I tried running the same question on MYSQL while inserting,To insert an empty value I tried the below query . Am I missing anything while inserting empty values in MYSQL.
insert into test.new_table values (30,);
Answers: With Null,Result is Null.
With float and int multiplication result is float
As per your question the expected results would be as below.
SELECT LENGTH,BREADTH,LENGTH*BREADTH AS CALC_AREA FROM AREA;
LENGTH BREADTH CALC_AREA
20
30 0 0
21.2 1 21.2
For any(first) record in SQL SERVER if you do computation with NULL the answer would be NULL.
For any(second) record in SQL SERVER, if you do product computation between a non-empty value and an empty value the result would be zero as empty value is treated as zero.
For any(third) record in SQL SERVER, if you do computation between two non-empty data type values the answer would be a NON-EMPTY value.
Check SQL Fiddle for reference - http://sqlfiddle.com/#!3/f250a/1
That blank Breath (second row) cannot happen unless Breath is VARCHAR. Assuming that, the answers will be:
NULL (since NULL times anything is NULL)
Throws error (since an empty string is not a number. In Sql Server, the error is "Error converting data type varchar to numeric.")
21.20 (since in Sql Server, for example, conversion to a numeric type is automatic, so SELECT 21.2 * '1' returns 21.20).
Assuming that Length and Breadth are numerical types of some kind the second record does not contain possible values — Breadth must be either 0 or NULL.
In any event, any mathematical operation in SQL involving a NULL value will return the value NULL, indicating that the expression cannot be evaluated. The answer are NULL, impossible, and 21.2.
The product of any value and NULL is NULL. This is called "NULL propagation" if you want to Google it. To score points in an interview, you might want to mention that NULL isn't a value; it's a special marker.
The fact that the column Breadth has one entry "NULL" and one entry that's blank (on the second row) is misleading. A numeric column that doesn't have a value in a particular row means that row is NULL. So the second column should also show "NULL".
The answer to the third row, 21.2 * 1, depends on the data type of the column "Length*Breadth". If it's a data type like float, double, or numberic(16,2), the answer is 21.2. If it's an integer column (integer, long, etc.), the answer is 21.
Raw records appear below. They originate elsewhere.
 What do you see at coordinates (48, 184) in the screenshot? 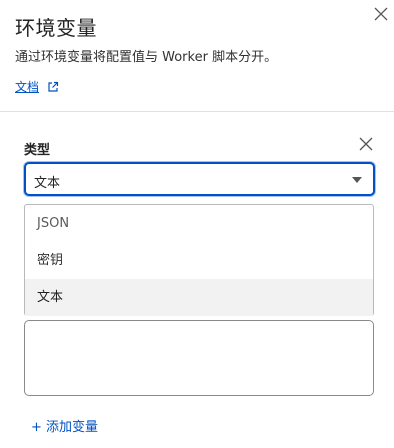
I see `type-select-value: 文本` at bounding box center [48, 184].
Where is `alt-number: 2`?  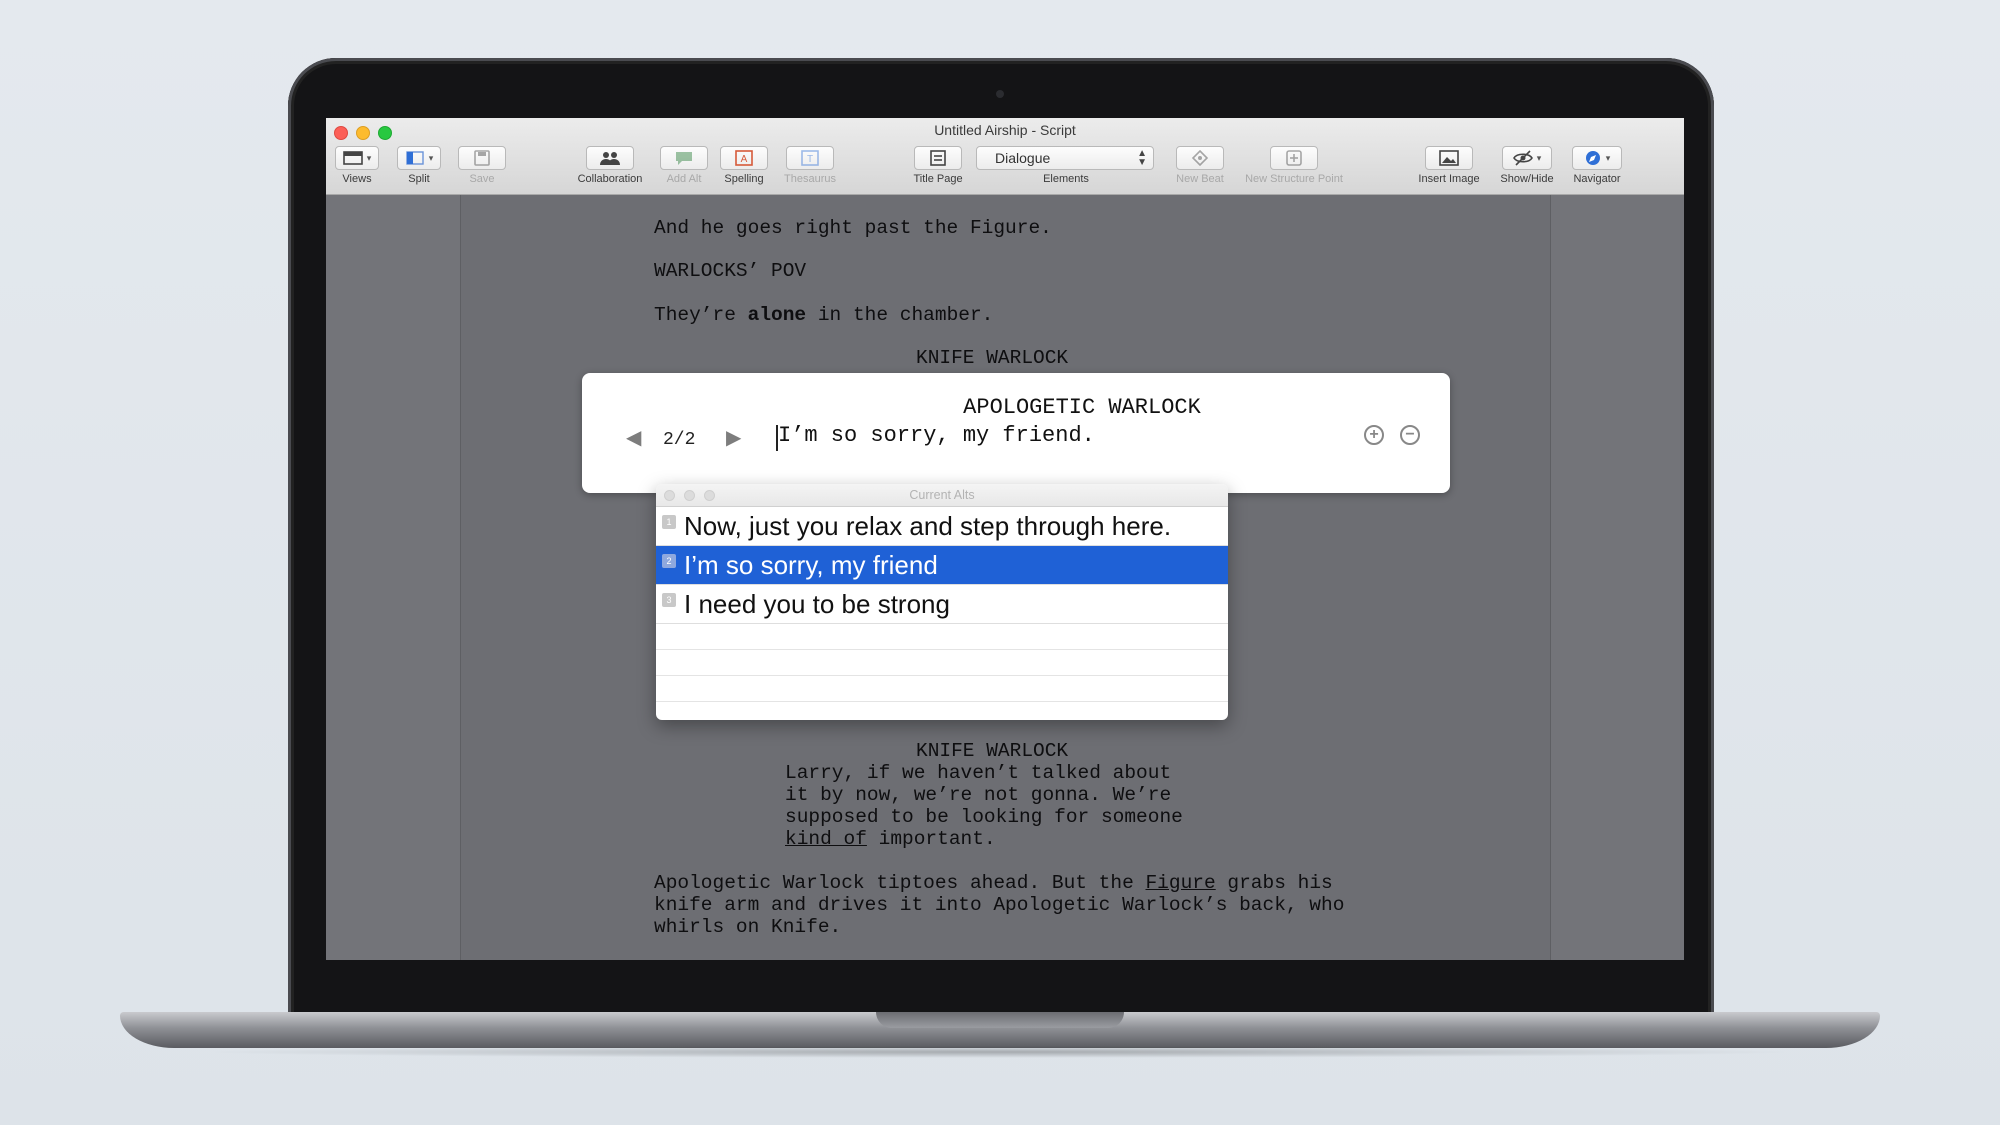 alt-number: 2 is located at coordinates (669, 561).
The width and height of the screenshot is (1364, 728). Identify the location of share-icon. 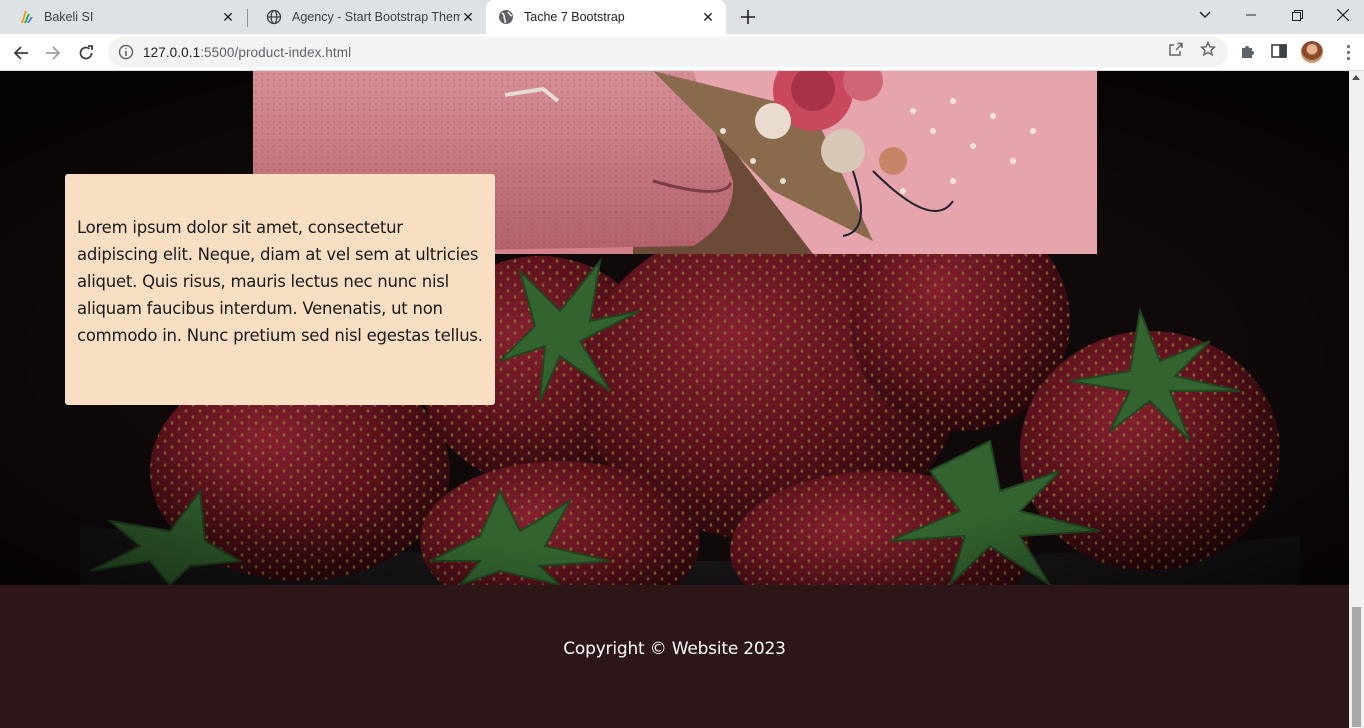
(1176, 49).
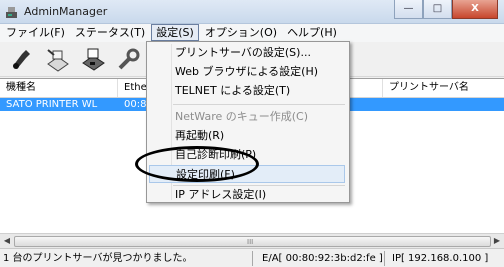 This screenshot has height=267, width=504. What do you see at coordinates (497, 241) in the screenshot?
I see `scroll-right-icon: ▶` at bounding box center [497, 241].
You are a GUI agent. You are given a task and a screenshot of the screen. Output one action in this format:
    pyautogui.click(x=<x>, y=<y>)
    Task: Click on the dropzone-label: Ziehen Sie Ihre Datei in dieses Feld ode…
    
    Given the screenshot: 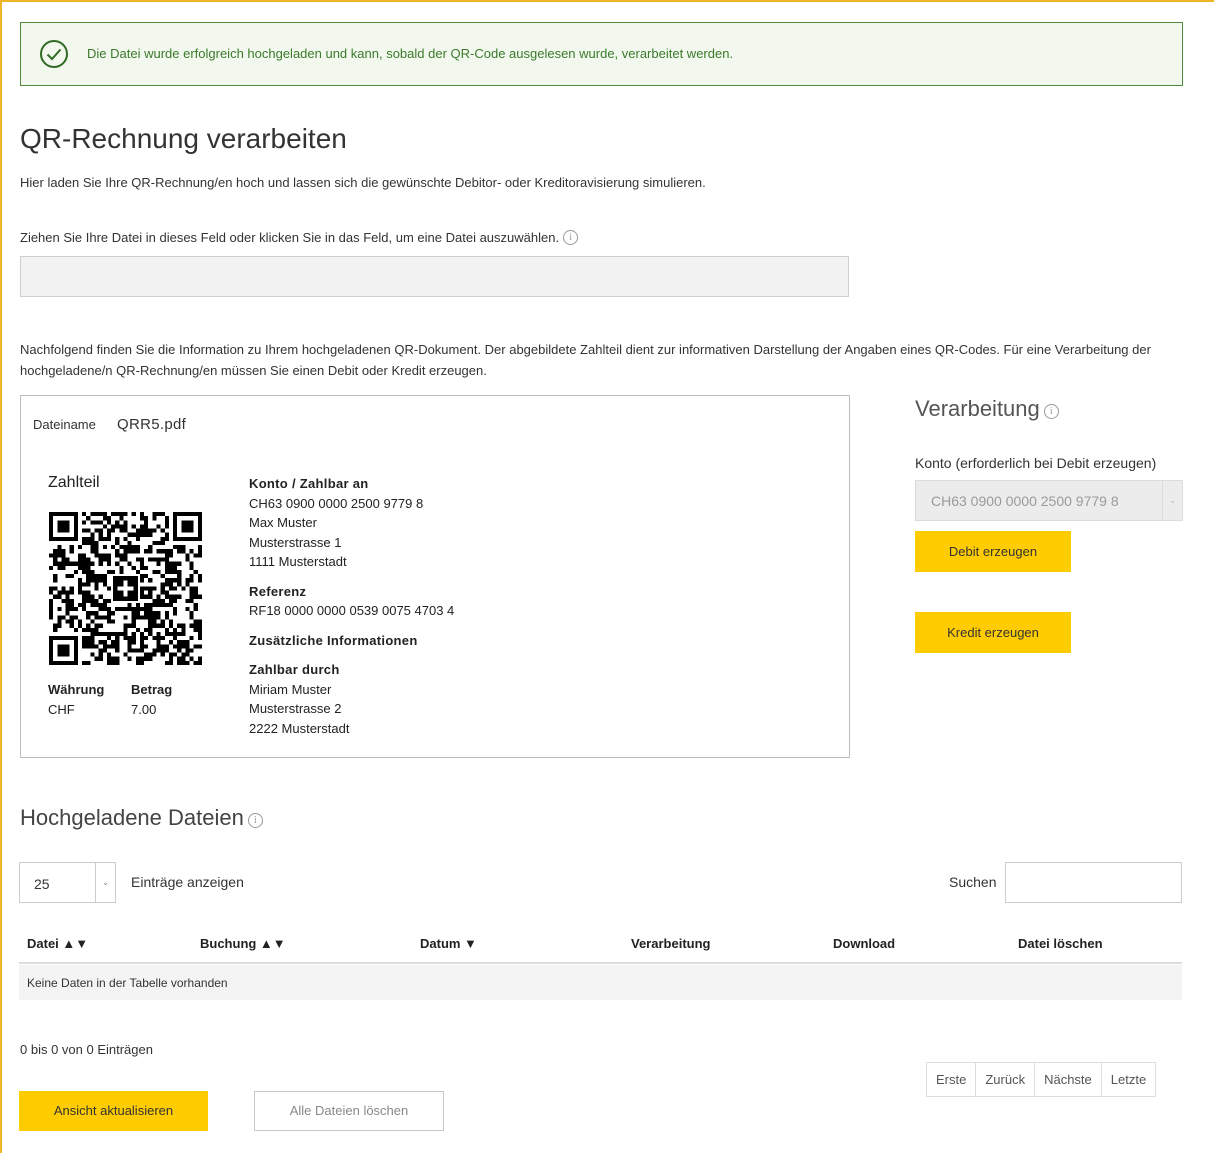 What is the action you would take?
    pyautogui.click(x=300, y=238)
    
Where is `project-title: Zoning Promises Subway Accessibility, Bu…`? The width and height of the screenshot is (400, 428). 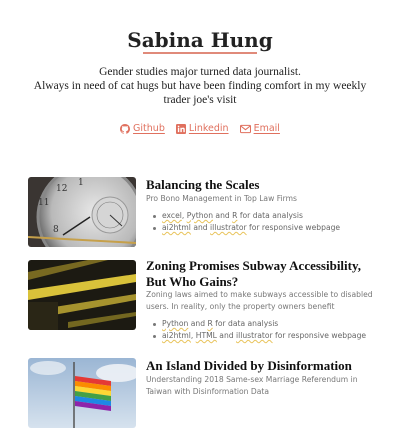
project-title: Zoning Promises Subway Accessibility, Bu… is located at coordinates (261, 274).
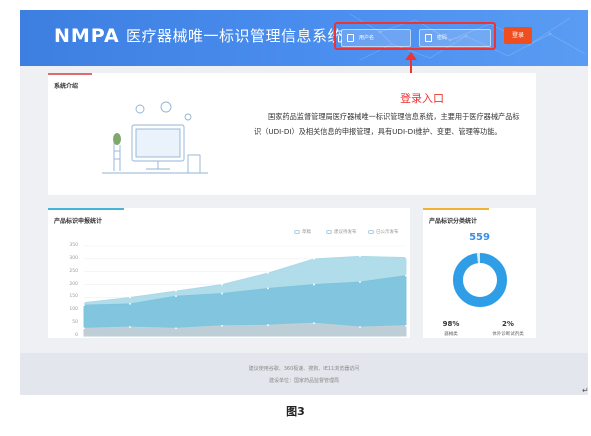 This screenshot has width=591, height=436. I want to click on classification-card: 产品标识分类统计 559 98% 器械类 2% 体外诊断试剂类, so click(480, 273).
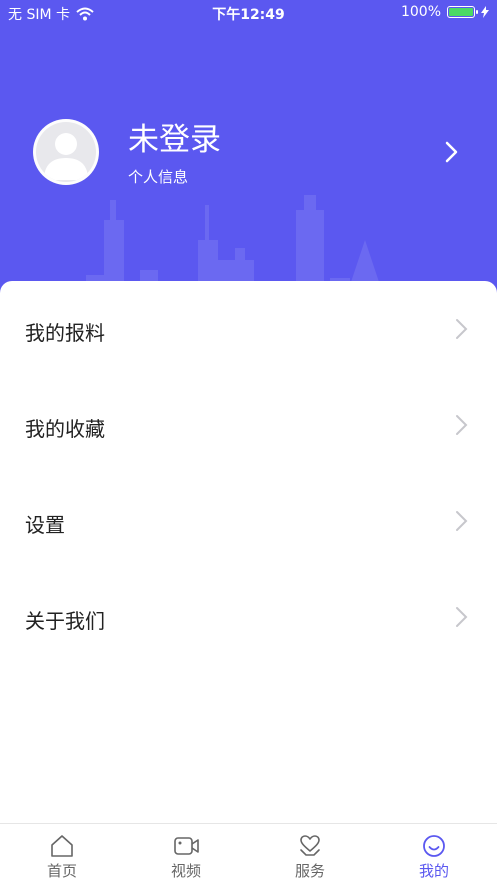 Image resolution: width=497 pixels, height=884 pixels. I want to click on avatar, so click(66, 152).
A more snarky answer might be "There's no answer. The string "Length*Breadth" isn't a legal SQL column name."
In standard SQL they would all generate errors because you are comparing values (or nulls) of different types:
CAST ( 20 AS FLOAT ) * CAST ( NULL AS INTEGER ) -- mismatched types error
CAST ( '' AS INTEGER ) -- type conversion error
CAST ( AS INTEGER ) -- type conversion error
CAST ( 21.2 AS FLOAT ) * CAST ( 2 AS INTEGER ) -- mismatched types error
On the other hand, most SQL product would implicitly cast values when comparing values (or nulls) of different types according to type precedence e.g. comparing float value to an integer value would in effect cast the integer to float and result in a float. At the product level, the most interesting question is what happens when you compare a null of type integer with a value (or even a null) of type float...
...but, frankly, not terribly interesting. In an interview you are presented with a framework (in the form of questions asked of you) on which to present your knowledge, skills and experience. The 'answer' here is to discuss nulls (e.g. point out that nulls are tricky to define and behave in unintuitive ways, which leads to frequent bugs and a desire to avoid nulls entirely, etc) and whether implicit casting is a good thing.